Course Webpage: https://eclass.uoa.gr/courses/PHYS171

Course Content

• Introduction to spectroscopy: Light-matter interaction. Transition probabilities, dipolar transitions, selection rules. Review of experimental spectroscopic methods.
• Introduction to vibrational spectroscopy – Theory: Normal vibration modes of molecules and crystals. Infrared absorption (IR). Raman scattering. Classical and quantum mechanical treatment. Selection rules, Raman-IR active modes of vibration. Symmetry-polarization properties. Resonance Raman effect. Experimental techniques-instrumentation. Applications of vibrational spectroscopy.
• Laboratory exercise: Comparative study of vibrational Raman-IR spectra for molecular compounds, carbon nanotubes, metal oxides, high-T_c superconductors and point defects in semiconductors by using of FT-IR and Raman spectrometers.
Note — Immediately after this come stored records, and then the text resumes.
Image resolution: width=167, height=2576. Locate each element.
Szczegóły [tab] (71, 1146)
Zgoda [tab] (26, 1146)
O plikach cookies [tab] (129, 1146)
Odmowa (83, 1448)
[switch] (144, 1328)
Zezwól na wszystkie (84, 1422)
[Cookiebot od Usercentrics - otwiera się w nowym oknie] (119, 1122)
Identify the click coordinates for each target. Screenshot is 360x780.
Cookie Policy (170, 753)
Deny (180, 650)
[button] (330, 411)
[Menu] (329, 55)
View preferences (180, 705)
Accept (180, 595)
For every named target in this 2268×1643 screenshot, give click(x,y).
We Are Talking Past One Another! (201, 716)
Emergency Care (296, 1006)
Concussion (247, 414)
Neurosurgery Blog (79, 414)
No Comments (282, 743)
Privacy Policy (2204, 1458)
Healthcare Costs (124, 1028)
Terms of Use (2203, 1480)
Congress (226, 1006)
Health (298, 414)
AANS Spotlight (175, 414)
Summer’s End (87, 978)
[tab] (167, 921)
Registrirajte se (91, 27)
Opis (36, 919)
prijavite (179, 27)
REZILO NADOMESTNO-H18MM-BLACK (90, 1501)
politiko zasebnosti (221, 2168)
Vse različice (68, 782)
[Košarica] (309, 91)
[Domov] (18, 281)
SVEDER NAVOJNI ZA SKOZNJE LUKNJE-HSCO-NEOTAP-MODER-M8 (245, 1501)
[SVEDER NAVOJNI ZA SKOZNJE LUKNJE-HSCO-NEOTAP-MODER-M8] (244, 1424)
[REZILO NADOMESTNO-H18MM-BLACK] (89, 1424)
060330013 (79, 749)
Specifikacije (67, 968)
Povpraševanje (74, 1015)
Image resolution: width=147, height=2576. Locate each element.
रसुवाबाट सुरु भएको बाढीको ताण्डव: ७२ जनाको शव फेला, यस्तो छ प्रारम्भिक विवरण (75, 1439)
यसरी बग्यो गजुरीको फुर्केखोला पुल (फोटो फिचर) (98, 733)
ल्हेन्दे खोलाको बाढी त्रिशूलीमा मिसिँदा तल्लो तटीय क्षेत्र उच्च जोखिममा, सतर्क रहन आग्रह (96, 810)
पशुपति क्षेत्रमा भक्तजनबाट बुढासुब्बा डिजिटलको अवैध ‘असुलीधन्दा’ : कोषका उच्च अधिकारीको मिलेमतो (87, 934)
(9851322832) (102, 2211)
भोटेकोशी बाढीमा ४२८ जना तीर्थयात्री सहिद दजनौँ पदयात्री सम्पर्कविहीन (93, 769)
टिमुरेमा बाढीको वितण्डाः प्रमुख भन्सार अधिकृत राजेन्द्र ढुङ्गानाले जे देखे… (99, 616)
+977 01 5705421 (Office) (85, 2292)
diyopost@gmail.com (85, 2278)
• Introduction to dielectric spectroscopy – Theory: Polarization. Dielectric relaxation and molecular dynamics. Debye theory. Dipolar correlations. Mesoscopic phases, conductivity. Disorder, non-equilibrium systems, glass transition, percolation networks and phase transitions. Experimental methods of dielectric spectroscopy in the frequency and time regime. Time Domain Dielectric Spectroscopy (TDDS), Thermally Stimulated Depolarization Currents (TSDC). Experimental techniques-instrumentation. Applications of dielectric spectroscopy.
• Laboratory exercise: Broadband dielectric spectroscopy (DBS) measurements on polymers, organic semiconductors, nanocomposite materials and confined water under isothermal and isostatic conditions, by the combined application of liquid helium or liquid nitrogen cryostats or hydrostatic pressure cell system. Experimental results analysis and determination of microscopic parameters.